Wieso macht man sowas? (Aktueller Betrieb)

Barzahlung, Sonntag, 14.05.2023, 16:06 (vor 382 Tagen) @ finalharvest
bearbeitet von Barzahlung, Sonntag, 14.05.2023, 16:11

Wie ist das denn nun mit den Fahrgastrechten, wenn ein Zug nun doch fährt, man aber schon umgebucht hat?
Mein Fall:
Fahrt ICE nach Paris am Montag hin, am Dienstag zurück. Beides sollte ausfallen. Also hab' ich bei der SNCF eine neue Verbindung gebucht, nur innerhalb Frankreich.

Du hast nicht umgebucht, sondern komplett neu gekauft und als Krönung auch noch für einen reservierungspflichtigen Zug.

Die SNCF ist als Vertragspartner verpflichtet, Dich mit Deinem Ticket von A nach B zu bringen
Wie geht man also vor?

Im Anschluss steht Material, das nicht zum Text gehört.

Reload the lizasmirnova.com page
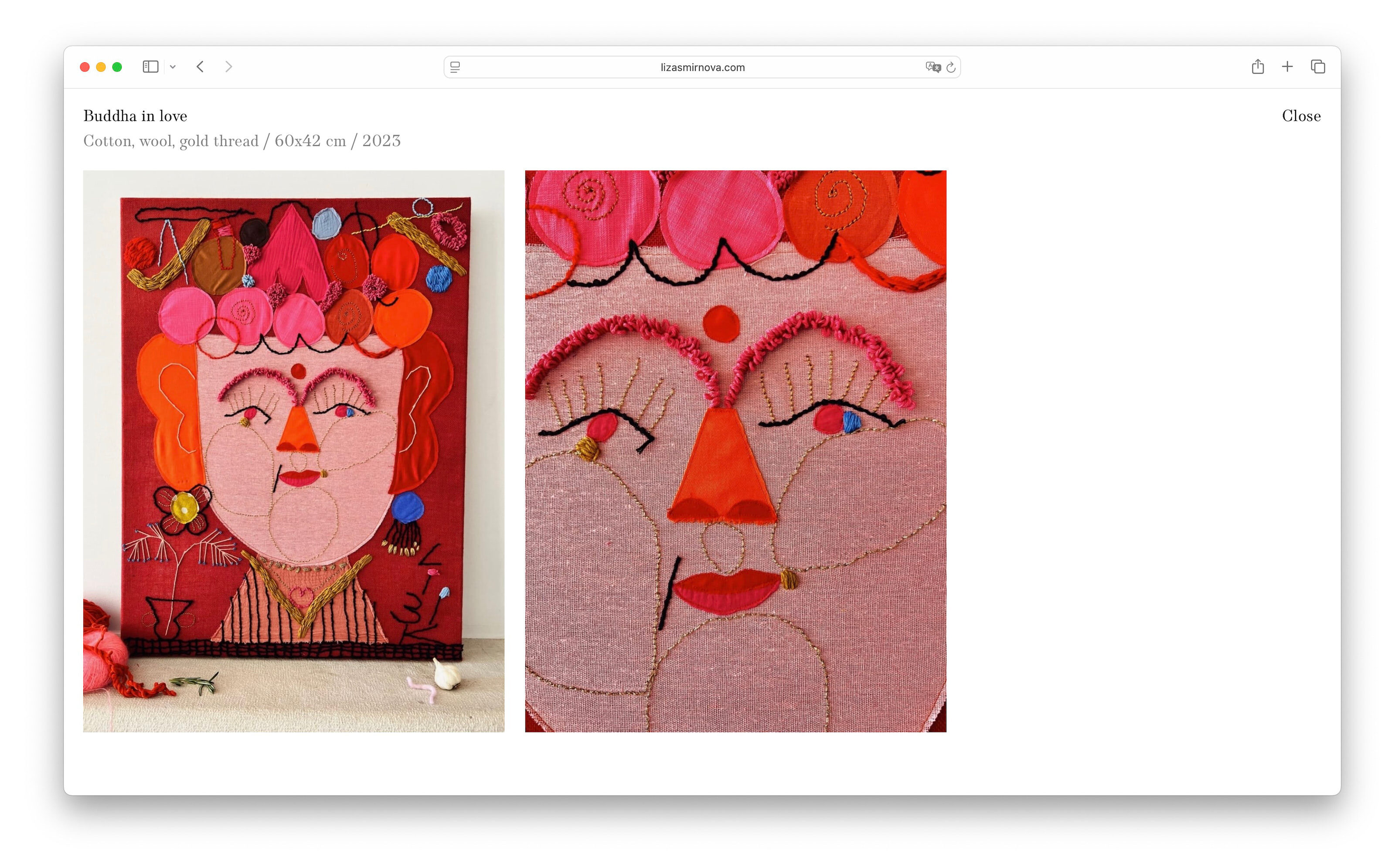This screenshot has width=1395, height=868. coord(951,67)
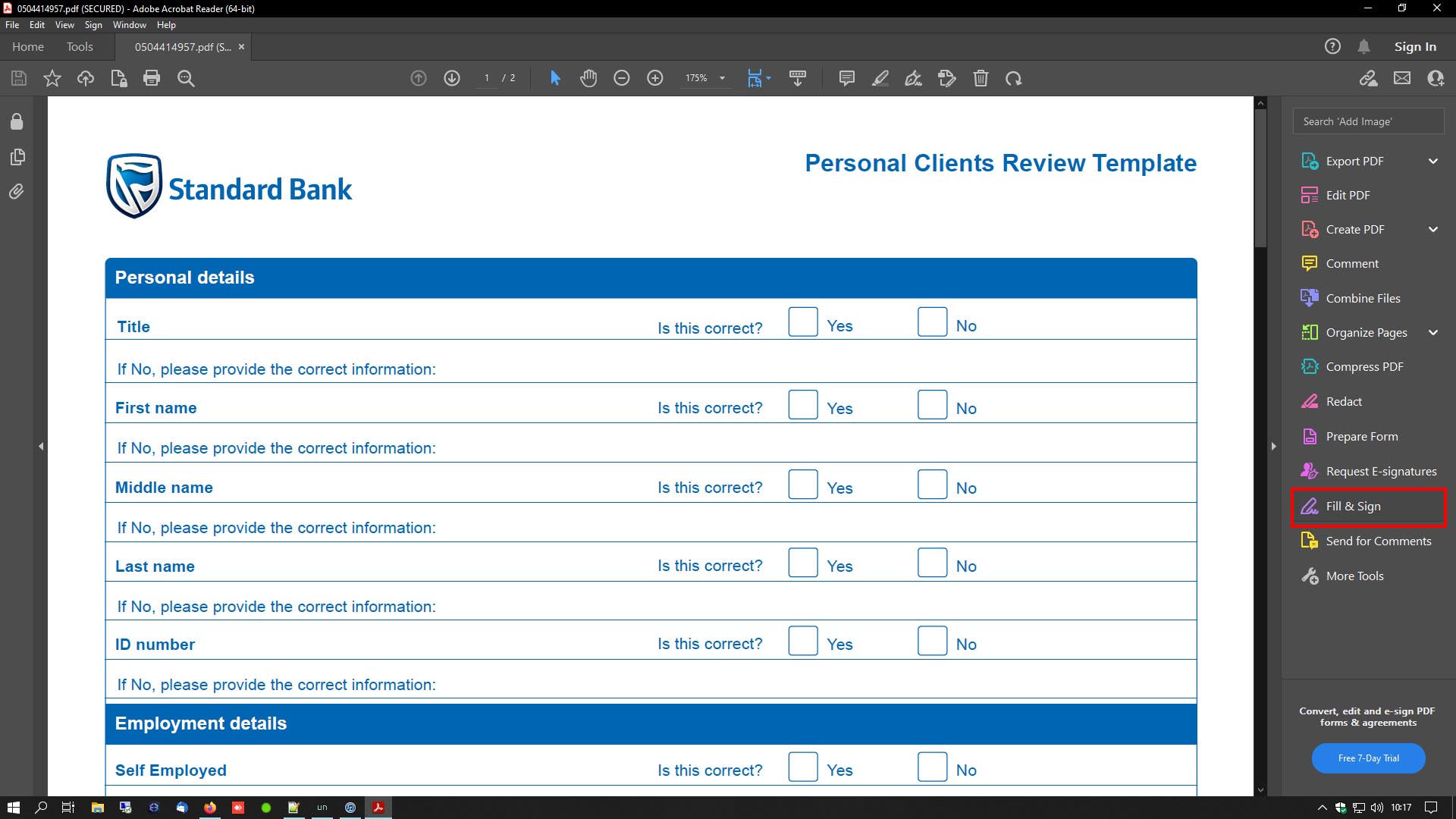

Du fährst am Reisetag nach Straßburg, stellst Dich an den Schalter und legst das Ticket vor. Dann müssen DIE sich was einfallen lassen, wie SIE Dich nach Paris bringen. OHNE ZUSÄTZLICHE KOSTEN. Ob sie Dir irgendwelche Bescheinigungen in die Hand drücken oder Dir eine neue Reservierung geben, das ist alles egal. Irgendwas müssen sie aber machen. Zur Not auch ein Hotel organsieren.

Und wenn sie nichts tun oder nur Geld für ein neues Ticket kassieren wollen, würde ich - sofern es keine Bahnsteigsperre gibt, einfach einsteigen. Was sollen sie machen? Einen Extrahalt einlegen und Dich rauswerfen? Fahrpreis nacherheben? Sie sind es doch, die ihre Pflichten verletzt haben und der Ball läge auch erstmal bei denen, das Geld einzutreiben.

V.a. aber - und das hab ich hier schon hundert mal heruntergebetet - ergreift man Maßnahmen, die für einen selber ins Geld gehen, immer erst am Reisetag nach der Kontaktaufnahme mit der Bahn vor Ort und nicht tagelang vorher.

Pervers finde ich auch den Gedanken, dass die DB das alles noch bezahlen soll, ganz als Nebenprodukt des großartigen SNCF-Preissystems. Das führt ja in Deinem Fall zu einem irrsinnigen Unverhältnis bei den Ticketeinnahmen zugunsten der SNCF, die schon beim ersten Ticket ein Partner ist.